• [Your task]: Copy every line of the listing that holds the string "page".
◇ ◇ ◇ ◇ ◇
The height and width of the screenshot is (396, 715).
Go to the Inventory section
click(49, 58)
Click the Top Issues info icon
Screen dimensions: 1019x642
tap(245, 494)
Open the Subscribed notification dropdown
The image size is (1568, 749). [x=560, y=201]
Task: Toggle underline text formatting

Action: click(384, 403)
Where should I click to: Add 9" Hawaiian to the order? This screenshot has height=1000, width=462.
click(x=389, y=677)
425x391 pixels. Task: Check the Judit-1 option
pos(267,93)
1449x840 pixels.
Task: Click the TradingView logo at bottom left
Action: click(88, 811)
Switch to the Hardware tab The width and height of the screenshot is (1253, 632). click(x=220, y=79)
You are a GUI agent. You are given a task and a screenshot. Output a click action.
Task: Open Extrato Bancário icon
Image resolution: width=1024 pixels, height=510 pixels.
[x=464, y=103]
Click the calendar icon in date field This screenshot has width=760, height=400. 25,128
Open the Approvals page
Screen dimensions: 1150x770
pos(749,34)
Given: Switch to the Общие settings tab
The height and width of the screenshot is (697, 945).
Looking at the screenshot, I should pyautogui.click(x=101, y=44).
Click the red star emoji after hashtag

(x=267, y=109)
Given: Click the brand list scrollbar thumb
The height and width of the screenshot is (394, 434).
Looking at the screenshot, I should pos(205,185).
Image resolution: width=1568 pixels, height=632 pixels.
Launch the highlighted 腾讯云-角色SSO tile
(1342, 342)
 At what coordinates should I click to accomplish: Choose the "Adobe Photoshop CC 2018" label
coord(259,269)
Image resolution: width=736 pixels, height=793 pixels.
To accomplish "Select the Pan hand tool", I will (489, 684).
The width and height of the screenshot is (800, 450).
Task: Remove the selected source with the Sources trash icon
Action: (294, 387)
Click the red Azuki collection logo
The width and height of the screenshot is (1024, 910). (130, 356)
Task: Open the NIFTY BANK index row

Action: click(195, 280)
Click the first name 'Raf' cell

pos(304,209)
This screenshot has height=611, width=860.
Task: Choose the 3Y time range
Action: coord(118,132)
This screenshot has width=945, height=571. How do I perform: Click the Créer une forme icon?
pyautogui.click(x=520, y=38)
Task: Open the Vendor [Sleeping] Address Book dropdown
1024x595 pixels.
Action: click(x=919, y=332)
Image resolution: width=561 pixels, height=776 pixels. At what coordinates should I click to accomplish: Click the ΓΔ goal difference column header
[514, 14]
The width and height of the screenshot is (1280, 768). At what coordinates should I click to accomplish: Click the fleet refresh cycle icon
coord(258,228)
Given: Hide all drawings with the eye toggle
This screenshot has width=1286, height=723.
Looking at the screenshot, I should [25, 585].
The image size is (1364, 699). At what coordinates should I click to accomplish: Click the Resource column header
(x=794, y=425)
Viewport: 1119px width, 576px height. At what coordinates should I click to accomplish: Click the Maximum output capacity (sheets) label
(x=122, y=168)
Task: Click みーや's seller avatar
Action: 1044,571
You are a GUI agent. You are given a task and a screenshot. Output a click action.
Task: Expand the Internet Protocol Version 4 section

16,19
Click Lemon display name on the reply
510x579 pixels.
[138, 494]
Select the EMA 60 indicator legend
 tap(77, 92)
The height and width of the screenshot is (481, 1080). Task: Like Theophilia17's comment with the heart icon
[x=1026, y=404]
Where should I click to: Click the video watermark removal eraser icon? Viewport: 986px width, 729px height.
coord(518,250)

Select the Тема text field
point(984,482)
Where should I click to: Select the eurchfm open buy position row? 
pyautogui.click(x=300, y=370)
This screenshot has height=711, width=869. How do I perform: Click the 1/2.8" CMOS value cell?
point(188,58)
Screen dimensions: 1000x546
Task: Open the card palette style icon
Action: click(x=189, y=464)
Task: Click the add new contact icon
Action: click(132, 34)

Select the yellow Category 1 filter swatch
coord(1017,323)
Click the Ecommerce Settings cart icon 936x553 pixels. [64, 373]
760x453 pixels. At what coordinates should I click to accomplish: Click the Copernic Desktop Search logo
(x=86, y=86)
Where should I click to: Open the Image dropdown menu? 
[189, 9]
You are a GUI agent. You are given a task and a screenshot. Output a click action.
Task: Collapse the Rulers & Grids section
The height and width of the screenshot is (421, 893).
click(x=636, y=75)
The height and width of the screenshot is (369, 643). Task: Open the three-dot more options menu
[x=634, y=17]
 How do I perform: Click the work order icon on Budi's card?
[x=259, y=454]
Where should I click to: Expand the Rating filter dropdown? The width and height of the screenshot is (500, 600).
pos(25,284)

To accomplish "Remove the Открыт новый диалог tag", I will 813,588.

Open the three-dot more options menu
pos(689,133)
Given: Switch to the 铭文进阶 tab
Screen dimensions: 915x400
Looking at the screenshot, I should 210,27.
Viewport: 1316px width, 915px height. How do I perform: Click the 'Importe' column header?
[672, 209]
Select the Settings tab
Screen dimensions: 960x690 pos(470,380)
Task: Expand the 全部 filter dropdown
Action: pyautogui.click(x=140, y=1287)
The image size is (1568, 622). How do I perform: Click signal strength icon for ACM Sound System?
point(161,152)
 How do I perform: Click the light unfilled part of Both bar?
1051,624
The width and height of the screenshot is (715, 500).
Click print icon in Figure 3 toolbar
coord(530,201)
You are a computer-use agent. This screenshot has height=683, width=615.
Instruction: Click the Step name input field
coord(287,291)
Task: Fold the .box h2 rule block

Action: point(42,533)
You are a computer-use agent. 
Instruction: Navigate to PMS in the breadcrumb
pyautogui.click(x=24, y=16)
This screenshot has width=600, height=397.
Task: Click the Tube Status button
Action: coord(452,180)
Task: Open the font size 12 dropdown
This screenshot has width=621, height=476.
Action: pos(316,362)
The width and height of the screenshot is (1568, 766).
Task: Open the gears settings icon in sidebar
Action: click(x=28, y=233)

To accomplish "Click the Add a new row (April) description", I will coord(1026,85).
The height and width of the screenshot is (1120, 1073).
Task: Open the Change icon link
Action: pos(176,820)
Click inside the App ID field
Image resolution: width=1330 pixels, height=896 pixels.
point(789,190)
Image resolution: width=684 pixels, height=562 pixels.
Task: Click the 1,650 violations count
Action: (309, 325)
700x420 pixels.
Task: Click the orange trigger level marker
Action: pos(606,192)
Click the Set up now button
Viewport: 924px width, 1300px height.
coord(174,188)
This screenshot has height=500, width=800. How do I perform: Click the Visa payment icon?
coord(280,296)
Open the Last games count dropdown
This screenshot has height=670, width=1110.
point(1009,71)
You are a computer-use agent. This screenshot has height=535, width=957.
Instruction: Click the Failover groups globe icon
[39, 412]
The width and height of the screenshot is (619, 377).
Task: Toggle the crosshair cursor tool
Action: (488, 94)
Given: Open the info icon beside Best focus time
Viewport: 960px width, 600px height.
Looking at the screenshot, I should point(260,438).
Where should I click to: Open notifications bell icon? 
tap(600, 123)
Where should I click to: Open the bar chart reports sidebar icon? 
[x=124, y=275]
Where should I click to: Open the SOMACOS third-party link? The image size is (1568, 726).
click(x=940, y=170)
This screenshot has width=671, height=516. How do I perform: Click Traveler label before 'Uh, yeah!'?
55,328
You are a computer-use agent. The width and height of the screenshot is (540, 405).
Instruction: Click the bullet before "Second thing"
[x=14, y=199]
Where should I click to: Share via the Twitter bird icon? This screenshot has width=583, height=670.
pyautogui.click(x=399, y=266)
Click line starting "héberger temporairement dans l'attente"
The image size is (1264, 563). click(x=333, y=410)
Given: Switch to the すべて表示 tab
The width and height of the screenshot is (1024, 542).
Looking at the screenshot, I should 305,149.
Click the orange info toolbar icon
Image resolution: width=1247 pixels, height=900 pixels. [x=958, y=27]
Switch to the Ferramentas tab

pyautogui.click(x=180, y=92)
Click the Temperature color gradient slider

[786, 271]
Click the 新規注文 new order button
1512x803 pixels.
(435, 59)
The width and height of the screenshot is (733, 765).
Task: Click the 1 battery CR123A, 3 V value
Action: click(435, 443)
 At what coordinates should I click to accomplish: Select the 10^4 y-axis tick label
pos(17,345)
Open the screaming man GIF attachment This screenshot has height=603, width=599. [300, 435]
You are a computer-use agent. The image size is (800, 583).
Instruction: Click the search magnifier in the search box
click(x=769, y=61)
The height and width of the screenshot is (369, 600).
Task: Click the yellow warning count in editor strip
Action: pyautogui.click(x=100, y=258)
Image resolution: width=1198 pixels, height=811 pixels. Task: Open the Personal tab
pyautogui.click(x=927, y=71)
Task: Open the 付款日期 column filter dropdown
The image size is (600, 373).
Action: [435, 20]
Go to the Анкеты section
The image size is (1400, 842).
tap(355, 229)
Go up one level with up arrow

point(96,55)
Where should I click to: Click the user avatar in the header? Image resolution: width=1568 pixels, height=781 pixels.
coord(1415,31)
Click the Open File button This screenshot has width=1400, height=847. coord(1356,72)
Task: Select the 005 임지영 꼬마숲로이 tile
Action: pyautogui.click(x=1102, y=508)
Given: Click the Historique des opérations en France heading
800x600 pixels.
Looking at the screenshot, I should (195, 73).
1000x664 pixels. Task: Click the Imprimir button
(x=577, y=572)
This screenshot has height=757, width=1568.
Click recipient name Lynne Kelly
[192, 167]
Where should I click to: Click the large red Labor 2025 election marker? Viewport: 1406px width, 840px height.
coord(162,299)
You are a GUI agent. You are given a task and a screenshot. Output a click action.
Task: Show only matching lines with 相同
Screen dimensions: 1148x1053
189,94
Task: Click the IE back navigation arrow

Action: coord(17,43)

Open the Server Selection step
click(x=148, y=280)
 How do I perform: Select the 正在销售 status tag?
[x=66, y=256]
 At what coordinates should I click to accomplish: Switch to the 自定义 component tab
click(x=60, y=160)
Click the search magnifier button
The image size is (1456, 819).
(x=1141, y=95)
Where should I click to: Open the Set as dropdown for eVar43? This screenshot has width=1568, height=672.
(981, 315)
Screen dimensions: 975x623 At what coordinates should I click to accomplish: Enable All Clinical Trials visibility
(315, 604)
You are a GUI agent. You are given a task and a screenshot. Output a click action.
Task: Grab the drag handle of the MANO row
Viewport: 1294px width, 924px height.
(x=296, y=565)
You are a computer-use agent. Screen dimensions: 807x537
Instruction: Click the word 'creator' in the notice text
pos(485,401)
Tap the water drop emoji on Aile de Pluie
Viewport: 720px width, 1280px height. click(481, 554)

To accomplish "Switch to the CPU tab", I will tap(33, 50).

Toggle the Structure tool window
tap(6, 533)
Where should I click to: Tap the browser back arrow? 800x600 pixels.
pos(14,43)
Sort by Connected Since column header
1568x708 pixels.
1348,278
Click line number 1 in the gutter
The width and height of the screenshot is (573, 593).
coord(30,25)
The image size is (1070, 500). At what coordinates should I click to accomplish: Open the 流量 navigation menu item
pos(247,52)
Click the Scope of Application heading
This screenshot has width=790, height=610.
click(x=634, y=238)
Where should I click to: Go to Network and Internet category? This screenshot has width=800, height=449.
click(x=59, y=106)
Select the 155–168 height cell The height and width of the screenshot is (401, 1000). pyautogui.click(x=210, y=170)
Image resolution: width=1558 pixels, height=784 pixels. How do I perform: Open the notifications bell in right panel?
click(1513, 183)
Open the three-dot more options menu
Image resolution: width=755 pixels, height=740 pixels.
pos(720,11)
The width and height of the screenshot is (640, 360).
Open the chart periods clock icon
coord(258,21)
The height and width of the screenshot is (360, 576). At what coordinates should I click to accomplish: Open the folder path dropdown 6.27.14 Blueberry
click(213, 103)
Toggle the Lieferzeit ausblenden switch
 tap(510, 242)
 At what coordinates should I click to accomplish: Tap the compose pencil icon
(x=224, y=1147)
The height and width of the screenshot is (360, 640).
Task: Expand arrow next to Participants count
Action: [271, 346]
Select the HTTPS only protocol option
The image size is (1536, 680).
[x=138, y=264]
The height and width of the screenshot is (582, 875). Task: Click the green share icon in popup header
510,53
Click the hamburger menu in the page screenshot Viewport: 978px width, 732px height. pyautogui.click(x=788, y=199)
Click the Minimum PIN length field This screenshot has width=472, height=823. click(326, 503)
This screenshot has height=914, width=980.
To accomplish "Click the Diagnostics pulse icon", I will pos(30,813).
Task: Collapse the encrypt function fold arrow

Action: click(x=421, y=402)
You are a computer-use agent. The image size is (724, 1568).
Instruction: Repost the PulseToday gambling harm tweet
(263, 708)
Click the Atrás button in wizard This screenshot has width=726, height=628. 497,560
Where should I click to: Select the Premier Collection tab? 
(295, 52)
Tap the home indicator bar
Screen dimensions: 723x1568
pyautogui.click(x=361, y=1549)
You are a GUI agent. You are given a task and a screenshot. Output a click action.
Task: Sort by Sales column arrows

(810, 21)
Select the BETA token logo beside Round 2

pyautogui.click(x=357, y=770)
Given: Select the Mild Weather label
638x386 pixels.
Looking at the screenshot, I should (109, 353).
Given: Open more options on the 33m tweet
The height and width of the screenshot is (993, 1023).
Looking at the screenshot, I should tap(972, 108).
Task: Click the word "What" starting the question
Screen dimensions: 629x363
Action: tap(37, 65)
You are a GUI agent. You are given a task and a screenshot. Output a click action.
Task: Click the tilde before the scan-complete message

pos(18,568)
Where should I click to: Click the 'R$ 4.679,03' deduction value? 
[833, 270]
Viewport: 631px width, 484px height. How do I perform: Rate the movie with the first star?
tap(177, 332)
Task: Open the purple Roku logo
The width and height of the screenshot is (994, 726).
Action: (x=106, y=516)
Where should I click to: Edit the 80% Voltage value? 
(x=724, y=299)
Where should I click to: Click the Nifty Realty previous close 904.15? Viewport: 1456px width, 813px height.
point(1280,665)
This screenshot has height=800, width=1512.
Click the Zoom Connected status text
◇ ◇ ◇ ◇ ◇
• [Exercise result]:
Open the Approvals page
Click the hamburger menu in the page screenshot Viewport: 978px width, 732px height. pyautogui.click(x=788, y=199)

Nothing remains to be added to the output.